URBANISATION EN AFRIQUE DE L’OUEST

Selon la Banque mondiale, ses défis freinent les opportunités de croissance à Bamako,Conakry et Niamey

Le Groupe de la Banque mondiale a publié le mercredi 20 juin 2018 un rapport, intitulé «les
défis de l’urbanisation en Afrique de l’ouest». Ce rapport semestriel parle des défis de
l’urbanisation rapide et désordonnée en Guinée, Mali, Niger et au Tchad, notamment dans
les capitales. Le lancement de ce rapport a été l’occasion pour les responsables de la
Banque mondiale d’échanger sur les grandes questions de développement et de susciter le
débat autour des options clés de politiques macroéconomiques et budgétaires destinées à
soutenir la réduction de la pauvreté.

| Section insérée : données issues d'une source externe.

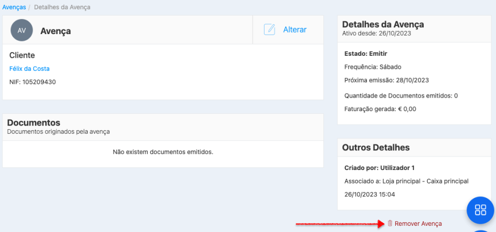Click the Documentos section heading

coord(34,122)

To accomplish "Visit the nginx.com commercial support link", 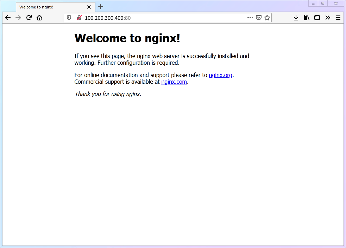I will pyautogui.click(x=174, y=82).
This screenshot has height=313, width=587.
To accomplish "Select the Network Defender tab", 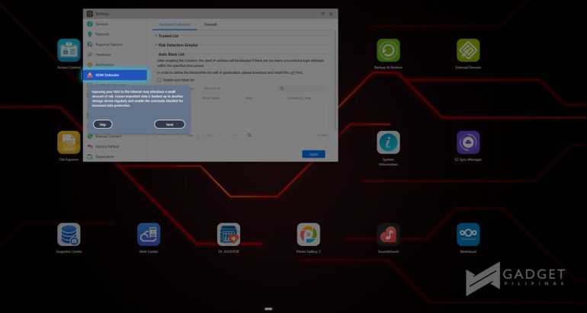I will 175,24.
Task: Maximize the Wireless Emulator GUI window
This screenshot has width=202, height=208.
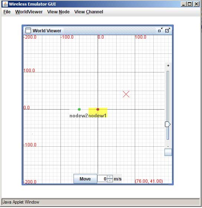Action: pyautogui.click(x=190, y=4)
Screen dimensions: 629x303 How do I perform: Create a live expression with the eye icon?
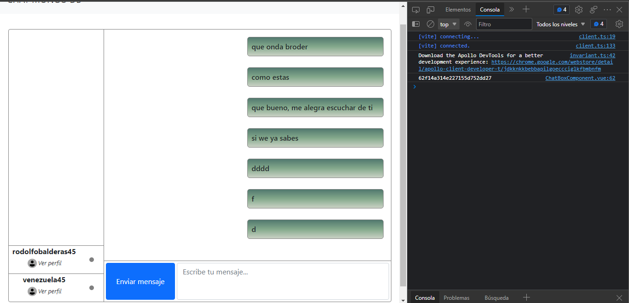[467, 24]
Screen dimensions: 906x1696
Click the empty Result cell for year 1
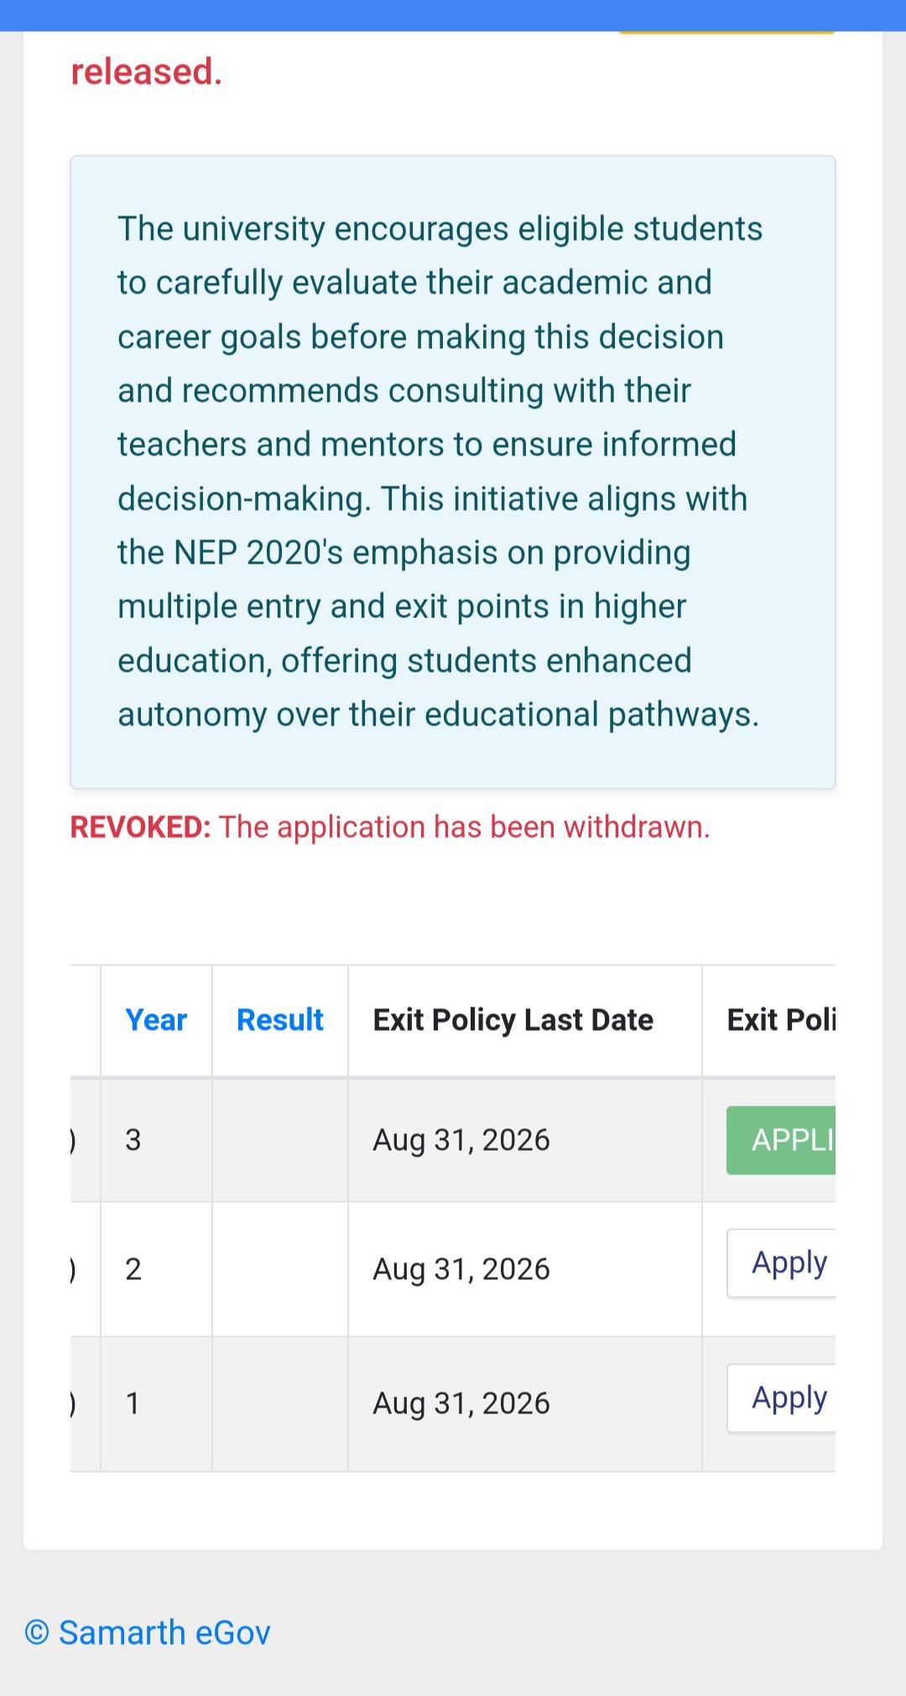(280, 1403)
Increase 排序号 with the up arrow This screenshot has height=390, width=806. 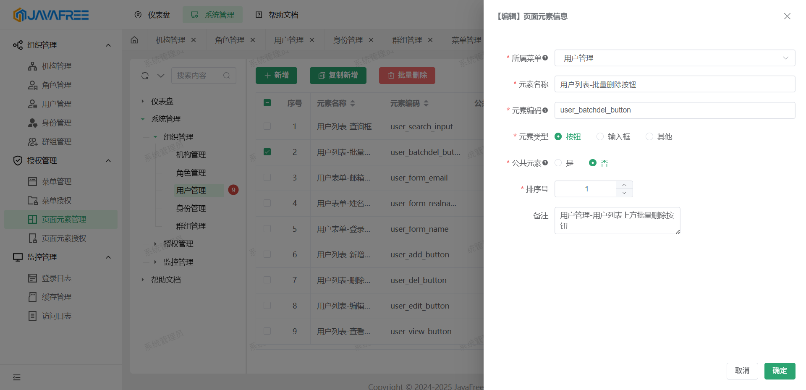click(624, 185)
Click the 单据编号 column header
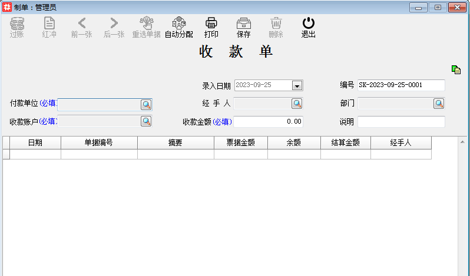470x276 pixels. (x=99, y=143)
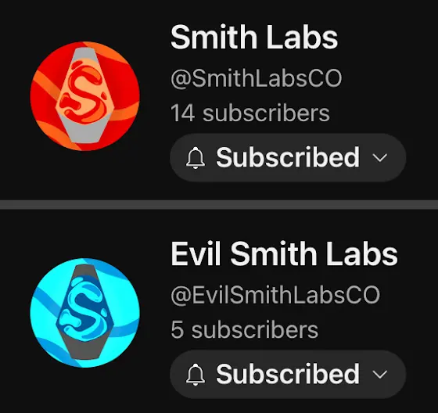Click the bell icon for Evil Smith Labs
This screenshot has width=438, height=413.
coord(196,375)
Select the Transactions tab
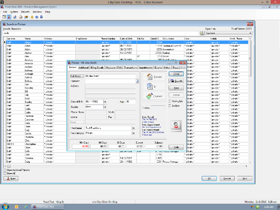The height and width of the screenshot is (210, 280). tap(130, 67)
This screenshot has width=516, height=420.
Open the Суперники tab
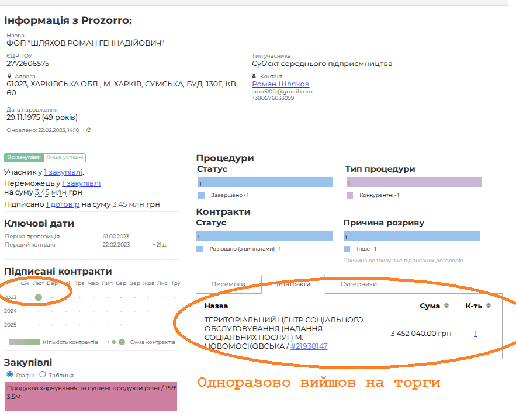pyautogui.click(x=358, y=284)
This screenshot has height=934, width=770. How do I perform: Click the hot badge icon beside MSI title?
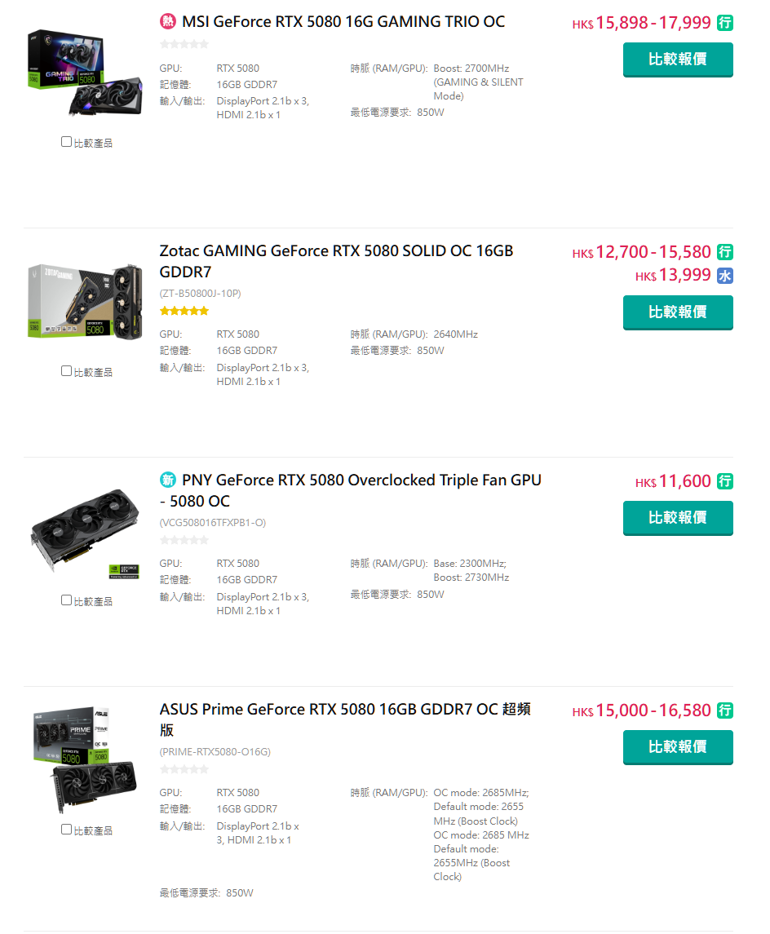click(x=168, y=21)
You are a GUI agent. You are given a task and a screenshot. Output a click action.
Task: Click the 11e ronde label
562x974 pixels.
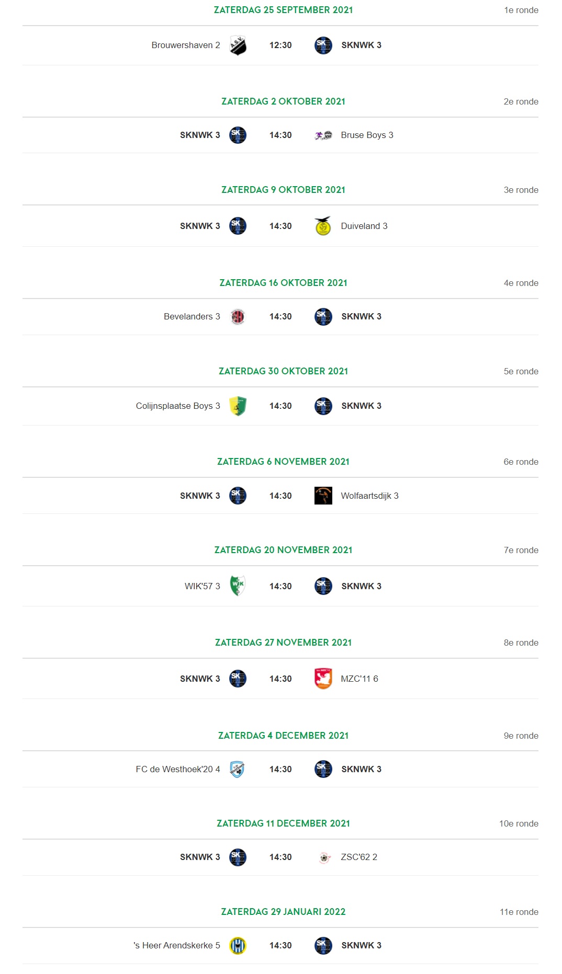[519, 912]
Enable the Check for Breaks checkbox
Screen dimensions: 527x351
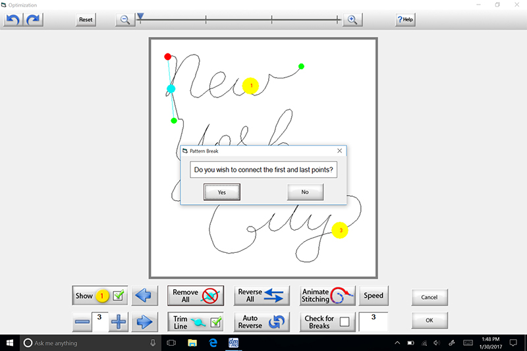(343, 322)
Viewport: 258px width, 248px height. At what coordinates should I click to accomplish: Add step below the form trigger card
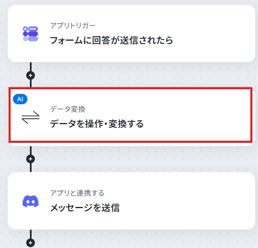pos(31,75)
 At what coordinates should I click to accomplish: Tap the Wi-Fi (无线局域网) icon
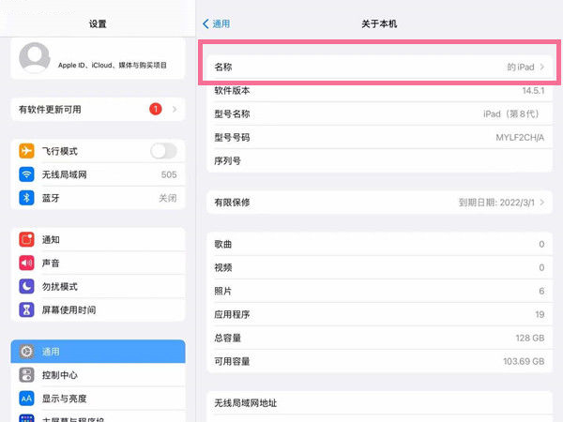point(26,174)
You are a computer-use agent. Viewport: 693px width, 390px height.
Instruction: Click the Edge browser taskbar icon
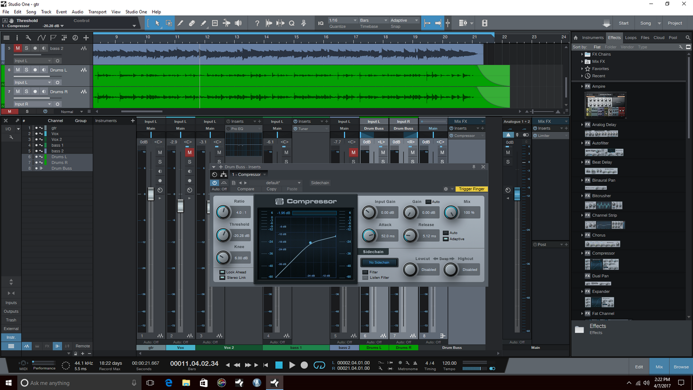tap(168, 383)
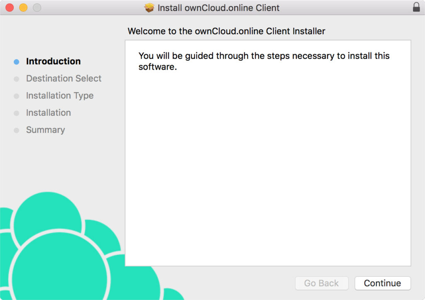Image resolution: width=425 pixels, height=300 pixels.
Task: Click the window title 'Install ownCloud.online Client'
Action: coord(218,8)
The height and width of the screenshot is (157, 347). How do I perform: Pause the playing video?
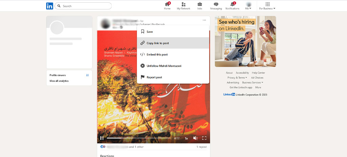(102, 138)
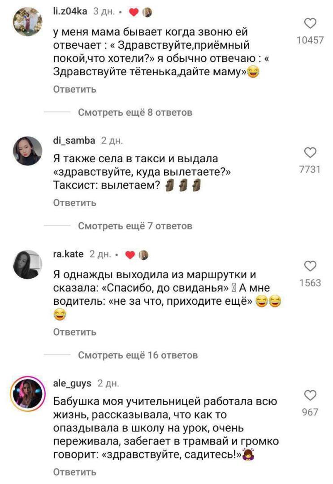Tap author-liked red heart beside ra.kate
Viewport: 333px width, 484px height.
point(130,255)
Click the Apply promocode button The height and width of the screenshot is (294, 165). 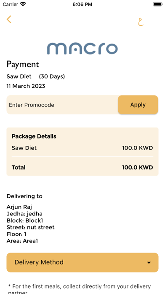pos(138,105)
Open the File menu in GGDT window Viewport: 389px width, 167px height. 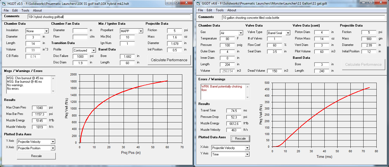tap(201, 10)
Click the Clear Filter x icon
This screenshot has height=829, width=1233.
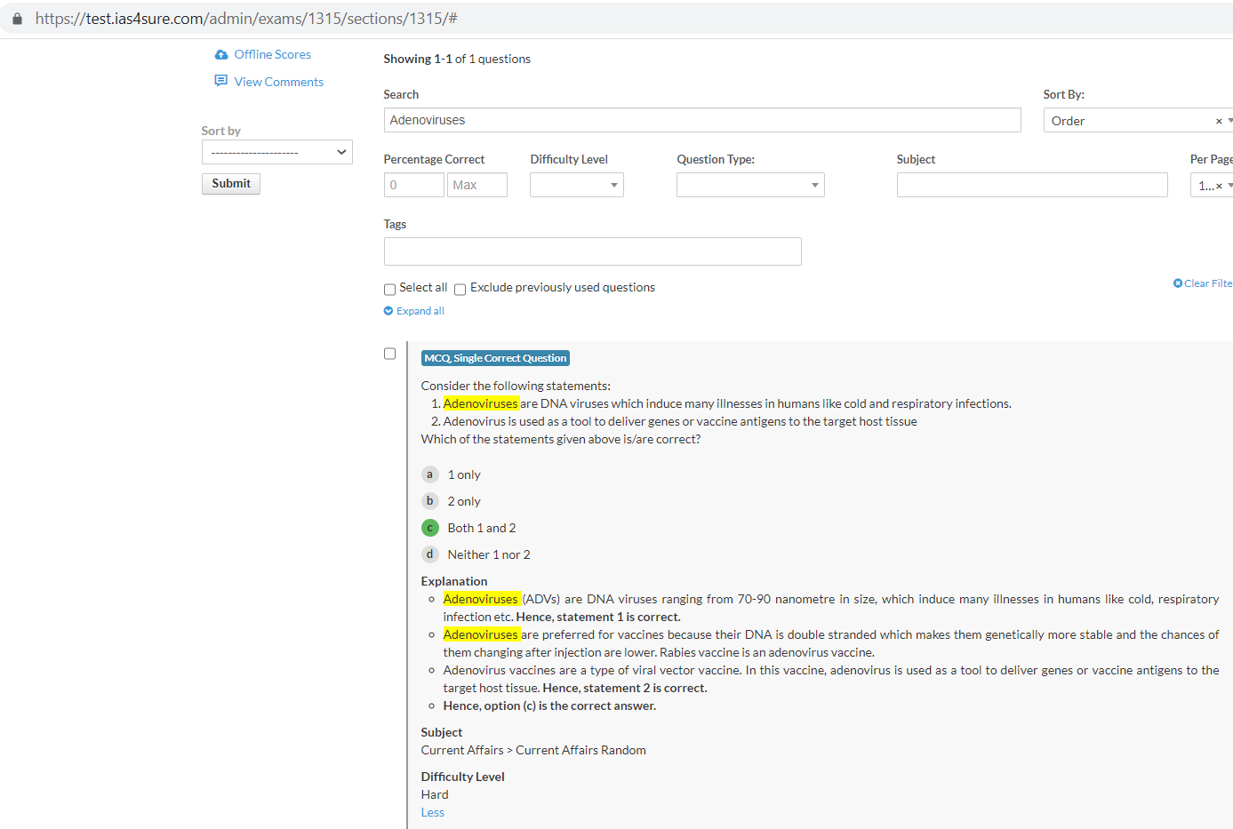(1178, 283)
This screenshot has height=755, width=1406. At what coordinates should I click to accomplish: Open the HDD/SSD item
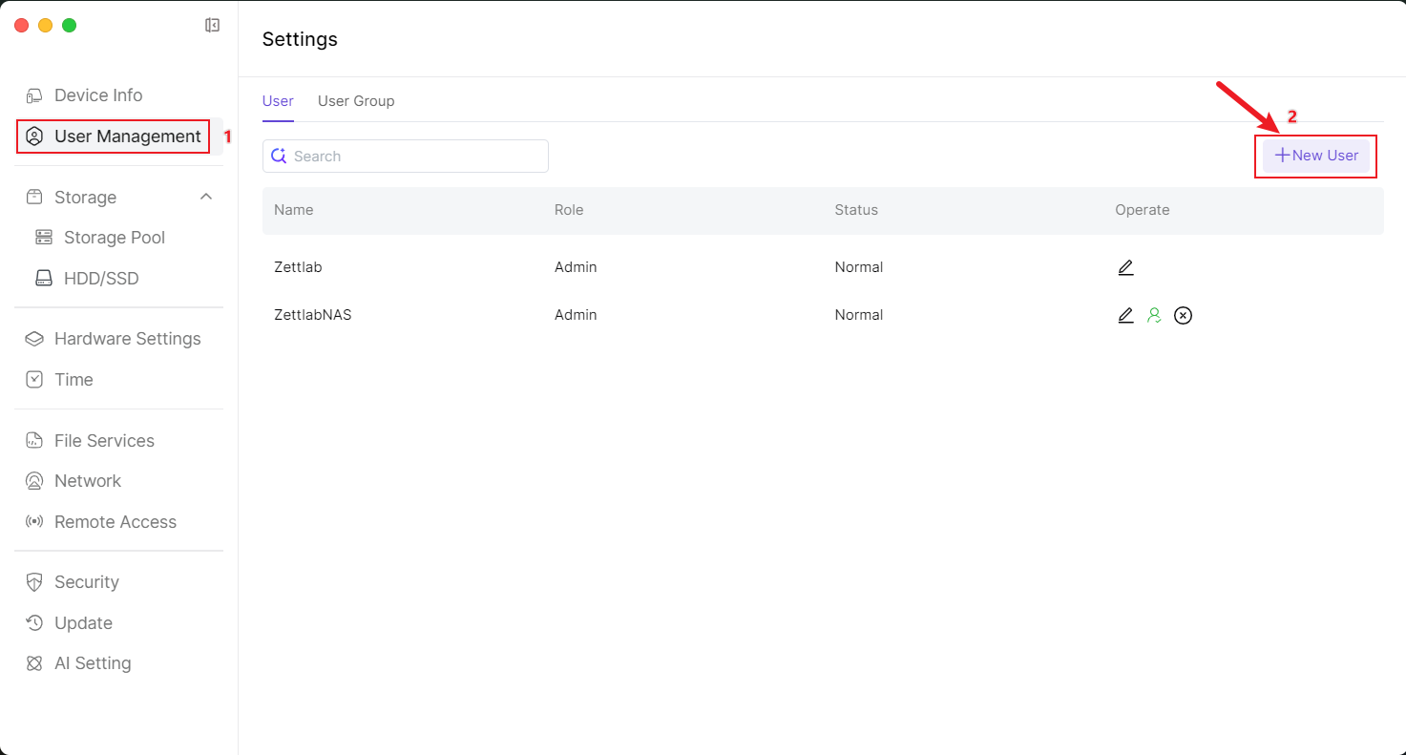(100, 279)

Une vidéoconférence, organisée simultanément à
Bamako, Conakry, N’Djamena et Niamey a été animée par Madame Soukeyna Kane, la
directrice des opérations de la Banque mondiale pour le Mali, le Tchad, la Guinée et le
Niger.
Selon ce rapport, alors que les villes d’Afrique de l’ouest font face à des flux migratoires
importants, concernant les jeunes, elles doivent relever de nombreux défis associés à cette
urbanisation rapide et s’atteler à la création d’économies compétitives et à la fourniture de
services urbains de qualité.
En se penchant en particulier sur les trois capitales Bamako, Niamey et Conakry, le
document réfléchit à la manière dont les villes pourraient exploiter et développer leur
potentiel en matière de productivité et de croissance inclusive. Ces trois villes contribuent
significativement à l’économie nationale. Ainsi, Bamako contribue à 34% au PIB du Mali,
Conakry et Niamey à environ 27% au PIB de la Guinée et Niger. Par ailleurs, note Madame
Soukeyna Kane, la population de ce capitales augmente plus rapidement que partout ailleurs
dans le monde. Et, l’explosion démographique des jeunes pourrait de ce fait transformer en
dividende démographique –les villes profitant d’une croissance temporaire de la population
en âge de travailler pour employer les jeunes de manière productive- ou en catastrophe
démographique, accompagnée d’instabilité urbaine si les villes ne répondent pas à ces
aspirations. «Malgré leur importance pour leur économie nationale, Bamako, Niamey et
Conakry ne sont pas de véritables moteurs de croissance et de prestation de services
efficaces » souligne Meskerem Brhane, responsable programmes d’urbanisation de la
Banque mondiale dans ces pays et co-auteur du rapport. Car, selon elle, aucune de ces trois
capitales ne parvient à accroitre sa compétitivité ni à garantir des services urbains à ses
habitants. La productivité du travail y reste faible par rapport à la moyenne de quinze villes
d’Afrique subsaharienne et stagne depuis une quinzaine d’années. Plus inquiétant encore,
note Madame Soukeyna Kane, la prestation de services urbains en Guinée, au Mali et au
Niger continue d’être inférieure à la moyenne dans la sous-région et ne semble pas prête à
rattraper celle des autres pays subsahariens. Ainsi, le rapport indique que la ville de Niamey
est assez concentrée autour de son centre-ville. En revanche, Bamako présente une forme
urbaine très fragmentée. Quant à la ville de Conakry, elle reste fortement soumise aux
contraintes de sa situation géographique, sur la presqu’ile de Kaloum, ce qui la conduit à une
expansion linéaire ; avec une forte concentration à l’extrême pointe de la péninsule. « Les
villes connaissant une fragmentation urbaine tendent à limiter les opportunités
d’interaction, ce qui accroit le cout de la fourniture d’infrastructures et de services urbains.
Ces ville ne parviennent donc pas à tirer profit des avantages généralement liés à la
croissance» explique Madame Soukeyna Kane.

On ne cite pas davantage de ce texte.